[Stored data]
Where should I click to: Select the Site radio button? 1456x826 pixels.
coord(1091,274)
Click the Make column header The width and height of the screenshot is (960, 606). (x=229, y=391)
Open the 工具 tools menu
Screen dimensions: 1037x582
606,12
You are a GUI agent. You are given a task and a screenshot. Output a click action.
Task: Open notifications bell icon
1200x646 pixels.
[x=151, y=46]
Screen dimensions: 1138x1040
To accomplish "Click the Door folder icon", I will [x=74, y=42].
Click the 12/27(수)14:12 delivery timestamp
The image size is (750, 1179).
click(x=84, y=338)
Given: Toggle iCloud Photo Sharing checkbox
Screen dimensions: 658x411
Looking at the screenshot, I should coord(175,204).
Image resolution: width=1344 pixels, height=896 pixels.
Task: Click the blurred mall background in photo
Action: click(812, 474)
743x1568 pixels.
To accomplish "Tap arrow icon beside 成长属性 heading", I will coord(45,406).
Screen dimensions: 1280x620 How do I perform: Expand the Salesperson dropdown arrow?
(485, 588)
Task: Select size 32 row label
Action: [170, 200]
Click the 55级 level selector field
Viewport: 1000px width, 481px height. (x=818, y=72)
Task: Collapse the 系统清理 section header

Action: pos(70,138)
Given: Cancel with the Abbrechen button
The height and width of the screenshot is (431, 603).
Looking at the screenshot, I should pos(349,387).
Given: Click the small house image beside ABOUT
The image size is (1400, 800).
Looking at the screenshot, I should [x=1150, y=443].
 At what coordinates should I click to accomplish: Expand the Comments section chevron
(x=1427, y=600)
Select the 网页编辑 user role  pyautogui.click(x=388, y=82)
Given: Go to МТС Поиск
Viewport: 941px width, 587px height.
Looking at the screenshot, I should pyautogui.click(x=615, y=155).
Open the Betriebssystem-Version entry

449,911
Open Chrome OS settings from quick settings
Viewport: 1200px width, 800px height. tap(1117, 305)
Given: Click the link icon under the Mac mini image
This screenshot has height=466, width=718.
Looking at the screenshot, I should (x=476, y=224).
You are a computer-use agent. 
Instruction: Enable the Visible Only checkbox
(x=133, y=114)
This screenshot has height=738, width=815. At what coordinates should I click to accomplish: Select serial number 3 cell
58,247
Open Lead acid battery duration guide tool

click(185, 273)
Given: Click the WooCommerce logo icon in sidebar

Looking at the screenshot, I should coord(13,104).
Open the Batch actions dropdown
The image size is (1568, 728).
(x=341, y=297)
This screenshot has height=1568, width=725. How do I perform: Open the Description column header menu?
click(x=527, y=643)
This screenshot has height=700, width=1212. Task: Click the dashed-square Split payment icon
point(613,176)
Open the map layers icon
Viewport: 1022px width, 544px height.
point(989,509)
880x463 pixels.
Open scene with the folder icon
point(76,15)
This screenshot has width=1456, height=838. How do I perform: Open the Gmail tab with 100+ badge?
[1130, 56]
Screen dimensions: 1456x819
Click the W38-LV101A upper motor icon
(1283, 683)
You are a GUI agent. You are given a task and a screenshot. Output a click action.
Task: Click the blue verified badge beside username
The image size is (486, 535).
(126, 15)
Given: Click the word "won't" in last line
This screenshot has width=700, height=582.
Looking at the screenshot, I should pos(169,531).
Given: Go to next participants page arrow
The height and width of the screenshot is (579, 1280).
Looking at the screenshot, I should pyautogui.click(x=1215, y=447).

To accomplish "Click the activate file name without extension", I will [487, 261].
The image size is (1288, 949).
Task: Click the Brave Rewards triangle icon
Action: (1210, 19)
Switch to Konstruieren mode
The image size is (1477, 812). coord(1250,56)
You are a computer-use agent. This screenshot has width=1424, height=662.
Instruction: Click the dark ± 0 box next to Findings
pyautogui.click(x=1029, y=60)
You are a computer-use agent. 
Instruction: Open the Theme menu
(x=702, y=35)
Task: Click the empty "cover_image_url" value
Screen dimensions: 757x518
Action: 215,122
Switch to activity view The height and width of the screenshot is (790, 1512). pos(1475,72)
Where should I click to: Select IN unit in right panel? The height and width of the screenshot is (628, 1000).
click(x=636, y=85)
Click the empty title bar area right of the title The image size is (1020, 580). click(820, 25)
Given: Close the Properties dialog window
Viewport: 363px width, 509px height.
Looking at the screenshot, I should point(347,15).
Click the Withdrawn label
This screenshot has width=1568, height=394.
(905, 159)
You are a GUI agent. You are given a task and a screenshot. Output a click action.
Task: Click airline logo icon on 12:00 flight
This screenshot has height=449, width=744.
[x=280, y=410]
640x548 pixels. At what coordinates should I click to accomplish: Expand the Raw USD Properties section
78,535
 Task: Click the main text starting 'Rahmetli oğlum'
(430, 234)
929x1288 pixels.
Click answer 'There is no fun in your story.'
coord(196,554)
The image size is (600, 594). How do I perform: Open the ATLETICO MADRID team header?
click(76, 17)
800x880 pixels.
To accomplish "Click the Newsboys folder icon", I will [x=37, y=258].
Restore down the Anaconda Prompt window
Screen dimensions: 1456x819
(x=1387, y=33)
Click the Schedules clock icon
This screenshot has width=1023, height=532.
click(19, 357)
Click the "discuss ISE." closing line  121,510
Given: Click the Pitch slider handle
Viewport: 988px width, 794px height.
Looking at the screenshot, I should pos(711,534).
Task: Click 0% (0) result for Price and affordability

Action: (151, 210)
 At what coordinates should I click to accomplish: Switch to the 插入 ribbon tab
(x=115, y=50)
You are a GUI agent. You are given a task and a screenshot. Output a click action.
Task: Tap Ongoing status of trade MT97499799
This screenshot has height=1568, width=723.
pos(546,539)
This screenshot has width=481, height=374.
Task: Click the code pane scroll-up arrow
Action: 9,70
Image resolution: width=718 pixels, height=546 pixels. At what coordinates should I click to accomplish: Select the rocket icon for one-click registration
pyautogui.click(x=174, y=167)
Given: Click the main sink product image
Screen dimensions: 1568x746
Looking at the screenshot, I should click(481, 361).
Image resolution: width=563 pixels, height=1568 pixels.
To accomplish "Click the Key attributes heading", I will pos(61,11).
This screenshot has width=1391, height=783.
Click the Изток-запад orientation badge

■ **What you should do**
Give back the complete data, each line unchanged.

■ **Exercise output**
Where should I click to: Select the Site radio button? 1456x826 pixels.
coord(1091,274)
Click the Make column header The width and height of the screenshot is (960, 606). (x=229, y=391)
Open the 工具 tools menu
Screen dimensions: 1037x582
606,12
You are a GUI agent. You are given a task and a screenshot. Output a click action.
Task: Open notifications bell icon
1200x646 pixels.
[x=151, y=46]
Screen dimensions: 1138x1040
To accomplish "Click the Door folder icon", I will [x=74, y=42].
Click the 12/27(수)14:12 delivery timestamp
The image size is (750, 1179).
click(x=84, y=338)
Given: Toggle iCloud Photo Sharing checkbox
Screen dimensions: 658x411
Looking at the screenshot, I should coord(175,204).
Image resolution: width=1344 pixels, height=896 pixels.
Task: Click the blurred mall background in photo
Action: click(812, 474)
743x1568 pixels.
To accomplish "Tap arrow icon beside 成长属性 heading", I will coord(45,406).
Screen dimensions: 1280x620 How do I perform: Expand the Salesperson dropdown arrow?
(485, 588)
Task: Select size 32 row label
Action: [170, 200]
Click the 55级 level selector field
Viewport: 1000px width, 481px height. (x=818, y=72)
Task: Collapse the 系统清理 section header

Action: pos(70,138)
Given: Cancel with the Abbrechen button
The height and width of the screenshot is (431, 603).
Looking at the screenshot, I should pos(349,387).
Given: Click the small house image beside ABOUT
The image size is (1400, 800).
Looking at the screenshot, I should [x=1150, y=443].
 At what coordinates should I click to accomplish: Expand the Comments section chevron
(x=1427, y=600)
Select the 网页编辑 user role  pyautogui.click(x=388, y=82)
Given: Go to МТС Поиск
Viewport: 941px width, 587px height.
Looking at the screenshot, I should pyautogui.click(x=615, y=155).
Open the Betriebssystem-Version entry

449,911
Open Chrome OS settings from quick settings
Viewport: 1200px width, 800px height. tap(1117, 305)
Given: Click the link icon under the Mac mini image
This screenshot has height=466, width=718.
Looking at the screenshot, I should (x=476, y=224).
You are a computer-use agent. 
Instruction: Enable the Visible Only checkbox
(x=133, y=114)
This screenshot has height=738, width=815. At what coordinates should I click to accomplish: Select serial number 3 cell
58,247
Open Lead acid battery duration guide tool

click(185, 273)
Given: Click the WooCommerce logo icon in sidebar

Looking at the screenshot, I should coord(13,104).
Open the Batch actions dropdown
The image size is (1568, 728).
(x=341, y=297)
This screenshot has height=1568, width=725. How do I perform: Open the Description column header menu?
click(x=527, y=643)
This screenshot has height=700, width=1212. Task: Click the dashed-square Split payment icon
point(613,176)
Open the map layers icon
Viewport: 1022px width, 544px height.
point(989,509)
880x463 pixels.
Open scene with the folder icon
point(76,15)
This screenshot has width=1456, height=838. How do I perform: Open the Gmail tab with 100+ badge?
[1130, 56]
Screen dimensions: 1456x819
Click the W38-LV101A upper motor icon
(1283, 683)
You are a GUI agent. You are given a task and a screenshot. Output a click action.
Task: Click the blue verified badge beside username
The image size is (486, 535).
(126, 15)
Given: Click the word "won't" in last line
This screenshot has width=700, height=582.
Looking at the screenshot, I should pos(169,531).
Given: Go to next participants page arrow
The height and width of the screenshot is (579, 1280).
Looking at the screenshot, I should pyautogui.click(x=1215, y=447).

To accomplish "Click the activate file name without extension", I will [487, 261].
The image size is (1288, 949).
Task: Click the Brave Rewards triangle icon
Action: (1210, 19)
Switch to Konstruieren mode
The image size is (1477, 812). coord(1250,56)
You are a computer-use agent. This screenshot has width=1424, height=662.
Instruction: Click the dark ± 0 box next to Findings
pyautogui.click(x=1029, y=60)
You are a computer-use agent. 
Instruction: Open the Theme menu
(x=702, y=35)
Task: Click the empty "cover_image_url" value
Screen dimensions: 757x518
Action: 215,122
Switch to activity view The height and width of the screenshot is (790, 1512). pos(1475,72)
Where should I click to: Select IN unit in right panel? The height and width of the screenshot is (628, 1000).
click(x=636, y=85)
Click the empty title bar area right of the title The image size is (1020, 580). click(820, 25)
Given: Close the Properties dialog window
Viewport: 363px width, 509px height.
Looking at the screenshot, I should point(347,15).
Click the Withdrawn label
This screenshot has width=1568, height=394.
(905, 159)
You are a GUI agent. You are given a task and a screenshot. Output a click action.
Task: Click airline logo icon on 12:00 flight
This screenshot has height=449, width=744.
[x=280, y=410]
640x548 pixels. At what coordinates should I click to accomplish: Expand the Raw USD Properties section
78,535
 Task: Click the main text starting 'Rahmetli oğlum'
(430, 234)
929x1288 pixels.
Click answer 'There is no fun in your story.'
coord(196,554)
The image size is (600, 594). How do I perform: Open the ATLETICO MADRID team header?
click(76, 17)
800x880 pixels.
To accomplish "Click the Newsboys folder icon", I will [x=37, y=258].
Restore down the Anaconda Prompt window
Screen dimensions: 1456x819
(x=1387, y=33)
Click the Schedules clock icon
This screenshot has width=1023, height=532.
click(19, 357)
Click the "discuss ISE." closing line  121,510
Given: Click the Pitch slider handle
Viewport: 988px width, 794px height.
Looking at the screenshot, I should pos(711,534).
Task: Click 0% (0) result for Price and affordability

Action: (151, 210)
 At what coordinates should I click to accomplish: Switch to the 插入 ribbon tab
(x=115, y=50)
You are a GUI agent. You are given a task and a screenshot. Output a click action.
Task: Tap Ongoing status of trade MT97499799
This screenshot has height=1568, width=723.
pos(546,539)
This screenshot has width=481, height=374.
Task: Click the code pane scroll-up arrow
Action: 9,70
Image resolution: width=718 pixels, height=546 pixels. At what coordinates should I click to accomplish: Select the rocket icon for one-click registration
pyautogui.click(x=174, y=167)
Given: Click the main sink product image
Screen dimensions: 1568x746
Looking at the screenshot, I should click(481, 361).
Image resolution: width=563 pixels, height=1568 pixels.
To accomplish "Click the Key attributes heading", I will pos(61,11).
This screenshot has width=1391, height=783.
Click the Изток-запад orientation badge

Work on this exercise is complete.